One possibility, Hook and Fisher realized, was that hooks might influence not only aggregation, but an individual sperm’s swimming. And, thanks to a lucky break, the pair was recently able to test this idea. A few months ago, as Hook was taking videos of a sample of Peromyscus leucopus sperm in a petri dish to document their size and speed, she noticed that the sperm’s hooks were missing. She immediately ran next door to tell Fisher. Fisher was initially skeptical—it’s hard to see hooks on sperm as they’re darting around in a petri dish, she tells The Scientist. But Fisher took a look and saw, to her surprise, that the sperm were indeed hookless.
Fisher told Hook to move quickly and preserve the sperm, as well as every tissue in the mouse they came from, thinking they might have stumbled on something very rare. But just a few weeks later, Hook found another male with hookless sperm. Then another, and another. After they’d analyzed dozens of animals, the researchers realized that about 1 in 10 animals in their Peromyscus mouse colony don’t have hooks.
It was the perfect opportunity to test the hypothesis that hooks increase the speed of individual sperm, Fisher says. But after analyzing more than 30 animals, both with hooks and without, Hook found the opposite. “[The hook] seems to slow them down as single cells, which is interesting,” Fisher says. “Why is it in most sperm in most species if it inhibits sperm velocity?” The hooks also didn’t seem necessary for a male to reproduce—mice with hookless sperm were fertile, although they seemed to have lower sperm counts. Fisher says she suspects that the hookless sperm may have arisen spontaneously as a result of the mice being in captivity, and that hooklessness is not representative of P. leucopus as a whole.
Firman says that the results are consistent with her findings in Australian wild mice. “There’s no evidence [in the Cells study] to suggest that . . . the mouse hook has something to do with sperm competition,” she says. But Eduardo Roldan, an evolutionary biologist at the Spanish National Research Council in Madrid, says he still thinks there is a role for sperm hooks in sperm competition in some species. “My general . . . conclusion is that there may be differences between species or between groups of species as to how the hook serves either to aggregate sperm or influence swimming patterns, not only velocity but also the trajectory of the sperm,” he says. Even though bigger hooks can prevent sperm from forming aggregates, for example, some cross-species studies show that, compared to males in less-promiscuous species, males in more-promiscuous species produce sperm with larger hooks that curve more tightly, perhaps influencing swimming patterns.
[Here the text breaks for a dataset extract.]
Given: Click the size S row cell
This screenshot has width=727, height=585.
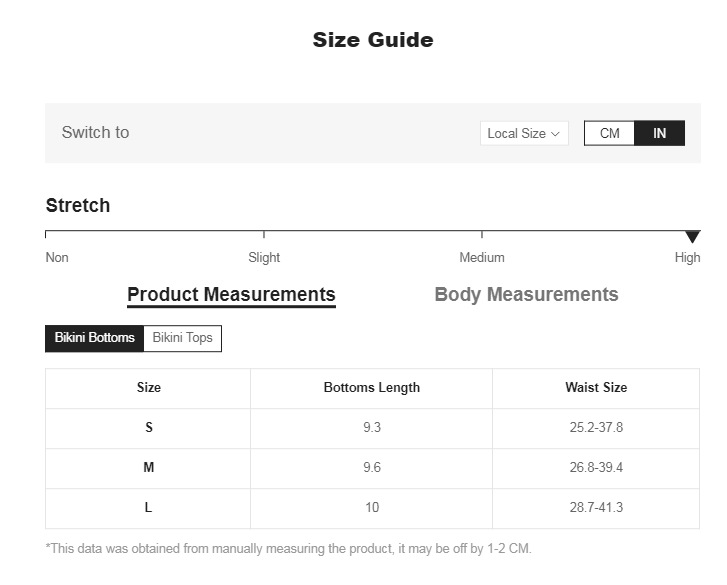Looking at the screenshot, I should (x=148, y=428).
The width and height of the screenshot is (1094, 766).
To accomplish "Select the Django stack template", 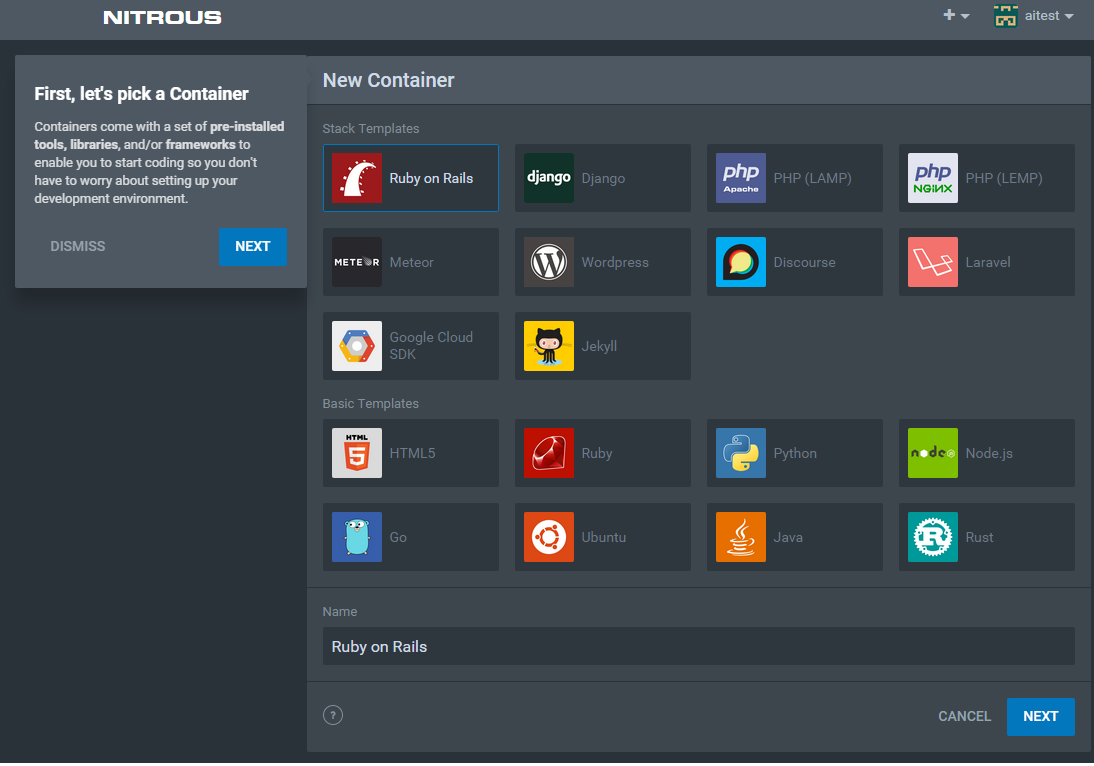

Fisher says she thinks that, instead of influencing aggregation or swimming speed, sperm hooks might have “something to do with the female reproductive tract or interactions with the egg.” The sperm, Fisher says, could be using their hook to snag onto the sides of the female reproductive tract, staying there longer so as not to expend too much energy as they swim up the tract and wait for fertilization. “Most of us in the field assume that [sperm] diversity has come from . . . diverse mechanisms or modes of fertilization . . . or the coevolution of sperm shape with different features of the female reproductive tract,” she says. She adds that Hook’s studies help bring the field one step closer to linking the “form and function” of sperm, giving insight into why sperm have the diversity that they do.